For most patients with localized germinomas, whole-ventricular system radiotherapy (WVRT) has replaced the use of CSI ( Fig. 21.4 ). Rogers et al 23 pooled outcomes from a large series of 788 germinoma patients compiled from 20 studies and found that relapse rates increased with smaller radiation volumes: 4% after CSI, 8% after whole-brain radiotherapy (WBRT) or WVRT, and 23% after focal treatment alone.
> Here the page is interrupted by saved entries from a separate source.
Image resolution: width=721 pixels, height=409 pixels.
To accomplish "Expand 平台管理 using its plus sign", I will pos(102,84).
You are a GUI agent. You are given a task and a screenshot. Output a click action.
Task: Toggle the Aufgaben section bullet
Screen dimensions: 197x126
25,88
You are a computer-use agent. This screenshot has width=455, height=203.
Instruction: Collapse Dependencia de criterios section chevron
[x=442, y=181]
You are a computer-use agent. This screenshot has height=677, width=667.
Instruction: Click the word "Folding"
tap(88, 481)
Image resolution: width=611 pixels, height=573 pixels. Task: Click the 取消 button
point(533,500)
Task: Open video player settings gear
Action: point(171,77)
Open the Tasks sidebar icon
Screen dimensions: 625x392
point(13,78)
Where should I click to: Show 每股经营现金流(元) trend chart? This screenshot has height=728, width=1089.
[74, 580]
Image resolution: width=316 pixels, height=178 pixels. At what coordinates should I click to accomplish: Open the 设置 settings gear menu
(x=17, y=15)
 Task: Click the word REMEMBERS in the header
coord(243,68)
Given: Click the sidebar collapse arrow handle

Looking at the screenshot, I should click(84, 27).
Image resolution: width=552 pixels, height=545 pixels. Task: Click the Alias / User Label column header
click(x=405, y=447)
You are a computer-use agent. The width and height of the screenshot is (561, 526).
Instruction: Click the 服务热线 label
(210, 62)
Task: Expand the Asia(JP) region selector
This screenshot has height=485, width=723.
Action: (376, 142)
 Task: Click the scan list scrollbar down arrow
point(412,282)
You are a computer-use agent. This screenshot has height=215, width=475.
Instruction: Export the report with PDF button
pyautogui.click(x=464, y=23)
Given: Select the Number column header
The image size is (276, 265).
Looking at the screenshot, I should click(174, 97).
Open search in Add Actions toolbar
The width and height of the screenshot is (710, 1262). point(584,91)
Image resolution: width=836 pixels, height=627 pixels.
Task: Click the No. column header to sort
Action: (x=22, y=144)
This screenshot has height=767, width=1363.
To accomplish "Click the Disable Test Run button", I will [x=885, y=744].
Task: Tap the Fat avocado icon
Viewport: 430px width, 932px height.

Isolated spinal relapse was not different between CSI and WBRT/WVRT groups (1.2% vs 2.9%) but was significantly higher in the limited field/focal radiation group at 11%. Therefore, delivery of radiation to the whole ventricular system followed by a boost to the tumor bed has replaced CSI for localized germinomas. 19 In the SFOP (Société Française d’Oncologie Pédiatrique) analysis of pattern of failure and outcome of 60 patients with nonmetastatic germinomas treated with chemotherapy and limited-field radiation, 16% of the cohort developed intraventricular relapse, illustrating the importance of utilizing WVRT in the initial treatment of localized germinoma. 24 WVRT is necessary given the propensity of germinomas to spread along the ventricles. Proton therapy can be used in WVRT to reduce radiation of healthy tissues without compromising dose to the target compared with photon radiation given via 3D-CRT or IMRT modalities. 19
To reduce the late adverse effects of radiotherapy for localized germinomas, pediatric oncologists favor the use of chemotherapy (most commonly carboplatin-etoposide for two to four cycles) followed by reduced dose/volume radiation. 25 The most standard regimen for localized germinomas is chemotherapy followed by 21 Gy to the whole ventricles, followed by a boost to the tumor to a total dose of at least 30 Gy in 1.5-Gy fractions. The ongoing Children’s Oncology Group (COG) trial (ACNS1123) is investigating the safety of reducing the total radiation dose to 18 Gy to the whole ventricles, with a 12-Gy boost to the tumor in 123 patients with localized germinomas who exhibit a complete or partial response to four cycles of induction chemotherapy with carboplatin and etoposide. CSI is given only to patients with CSF-positive disease or metastatic disease. It is important to note that bifocal disease is considered to be localized disease.